In
an era when technology allows Jafar Panahi to be about as prolific as Woody
Allen, would-be filmmakers are running out of excuses. After years of snarking from the sidelines,
senior year film student Kang Mu-young is suddenly put on the filmmaking spot. Bedlam will ensue as he tries to shoot his
zombie melodrama in Kim Chang-Lae and Jae Soh’s Let Me Out (trailer
here), which
screens in select cities this Wednesday, via Tugg.
A
bit Holden Caulfield-ish, Kang loves to call out directors for being
phonies. However, after a rather
tactless Q&A session, Yang Ik-june (the indie director playing himself)

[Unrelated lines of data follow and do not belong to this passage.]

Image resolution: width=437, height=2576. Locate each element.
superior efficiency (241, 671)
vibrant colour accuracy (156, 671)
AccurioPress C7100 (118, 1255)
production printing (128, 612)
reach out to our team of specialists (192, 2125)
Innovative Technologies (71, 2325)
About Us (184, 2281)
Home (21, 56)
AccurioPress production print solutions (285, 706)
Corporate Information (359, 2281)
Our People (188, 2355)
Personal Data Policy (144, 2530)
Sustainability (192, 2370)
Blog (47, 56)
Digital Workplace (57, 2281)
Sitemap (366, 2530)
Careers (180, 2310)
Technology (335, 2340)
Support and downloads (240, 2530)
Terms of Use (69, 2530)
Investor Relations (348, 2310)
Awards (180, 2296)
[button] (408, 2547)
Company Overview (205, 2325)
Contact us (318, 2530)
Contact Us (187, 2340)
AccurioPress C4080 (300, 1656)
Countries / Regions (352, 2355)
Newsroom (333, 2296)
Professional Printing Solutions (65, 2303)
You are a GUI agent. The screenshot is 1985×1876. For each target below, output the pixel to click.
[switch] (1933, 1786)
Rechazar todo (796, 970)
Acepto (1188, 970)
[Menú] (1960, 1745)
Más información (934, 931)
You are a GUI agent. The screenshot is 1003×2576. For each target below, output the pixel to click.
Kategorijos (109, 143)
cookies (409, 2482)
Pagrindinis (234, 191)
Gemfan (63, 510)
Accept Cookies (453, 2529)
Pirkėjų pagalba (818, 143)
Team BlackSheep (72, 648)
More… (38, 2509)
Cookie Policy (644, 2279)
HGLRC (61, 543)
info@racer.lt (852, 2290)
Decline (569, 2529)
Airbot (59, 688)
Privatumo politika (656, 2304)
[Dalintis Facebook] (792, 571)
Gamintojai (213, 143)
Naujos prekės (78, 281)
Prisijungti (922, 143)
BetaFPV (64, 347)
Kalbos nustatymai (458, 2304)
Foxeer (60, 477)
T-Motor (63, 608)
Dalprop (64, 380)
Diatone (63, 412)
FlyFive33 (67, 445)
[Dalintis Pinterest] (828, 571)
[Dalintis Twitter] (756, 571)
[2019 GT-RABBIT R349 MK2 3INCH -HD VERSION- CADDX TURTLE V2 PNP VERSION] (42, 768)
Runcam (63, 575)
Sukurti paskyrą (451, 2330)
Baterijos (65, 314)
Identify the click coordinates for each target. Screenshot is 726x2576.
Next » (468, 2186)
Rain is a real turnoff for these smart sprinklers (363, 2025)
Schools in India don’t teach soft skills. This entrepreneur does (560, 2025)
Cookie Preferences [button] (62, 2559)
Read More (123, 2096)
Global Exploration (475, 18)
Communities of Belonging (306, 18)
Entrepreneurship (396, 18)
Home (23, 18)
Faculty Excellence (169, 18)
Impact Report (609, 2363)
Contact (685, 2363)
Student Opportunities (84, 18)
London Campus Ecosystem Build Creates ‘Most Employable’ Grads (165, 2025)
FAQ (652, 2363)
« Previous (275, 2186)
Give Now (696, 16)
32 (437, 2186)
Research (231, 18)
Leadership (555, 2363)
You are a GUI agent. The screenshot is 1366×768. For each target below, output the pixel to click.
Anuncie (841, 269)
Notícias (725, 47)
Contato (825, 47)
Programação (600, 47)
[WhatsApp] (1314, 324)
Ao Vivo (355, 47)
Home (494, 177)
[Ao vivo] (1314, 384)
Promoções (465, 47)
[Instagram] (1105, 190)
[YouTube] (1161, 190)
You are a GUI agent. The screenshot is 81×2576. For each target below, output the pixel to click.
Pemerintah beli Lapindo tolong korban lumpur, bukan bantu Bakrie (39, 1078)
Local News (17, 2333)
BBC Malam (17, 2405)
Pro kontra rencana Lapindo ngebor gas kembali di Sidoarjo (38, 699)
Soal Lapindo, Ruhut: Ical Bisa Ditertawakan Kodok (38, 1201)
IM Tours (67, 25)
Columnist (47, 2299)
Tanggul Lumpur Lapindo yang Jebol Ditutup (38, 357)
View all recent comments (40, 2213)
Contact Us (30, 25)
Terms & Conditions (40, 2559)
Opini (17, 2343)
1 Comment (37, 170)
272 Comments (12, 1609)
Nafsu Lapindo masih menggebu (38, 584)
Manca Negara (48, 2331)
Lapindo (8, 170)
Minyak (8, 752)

turns the tables on the student, offering $5,000 in start up money for Kang’s
senior film. Hurriedly, Kang dusts off
his old discarded zombie screenplay (titled Let
Me Out, probably because the characters are constantly banging on locked
doors) and assembles a cast and crew who are not already attached to other
projects.
Yang’s
producer buddy Yong-woon recruits a motley but workable group, including Hong
Sang-soo’s camera loader for their director of photography. The casting of Sun-hye, a third rate starlet enrolled
in their film school, opens the door for some sponsorship opportunities—mainly from
liquor and cigarette companies. This
will definitely be a boozy set. Ah-young,
a vastly more talented fellow classmate, also agrees to be the female co-lead. She is actually good in her part, even though
she lacks confidence in both her abilities and Kang’s script.
Like
the zombies it crudely portrays, the film-within-the-film takes hit after hit,
but refuses to die. Cast and crew
members will quit, equipment will break, and they will be evicted from their
locations, but the film lumbers along erratically, just the same. Co-directors (and Seoul Institute of the Arts
faculty members) Kim and Soh maintain a manic energy level, but they never lose
sight of the human element. Despite all of
Kang’s humbling frustrations, LMO remains
a big, earnest valentine to scrappy DIY filmmaking.
Kwon
Hyun-sang, the son of Cannes award winning director Im Kwon-taek, clearly
relates to the wannabe Tarantino, nicely portraying his long deferred
maturation process. K-pop and Korean TV
star Park Hee-von provides an appealingly down-to-earth foil as Ah-young, while
Jessica Choi relishes creating chaos as Sun-hye, the hot mess.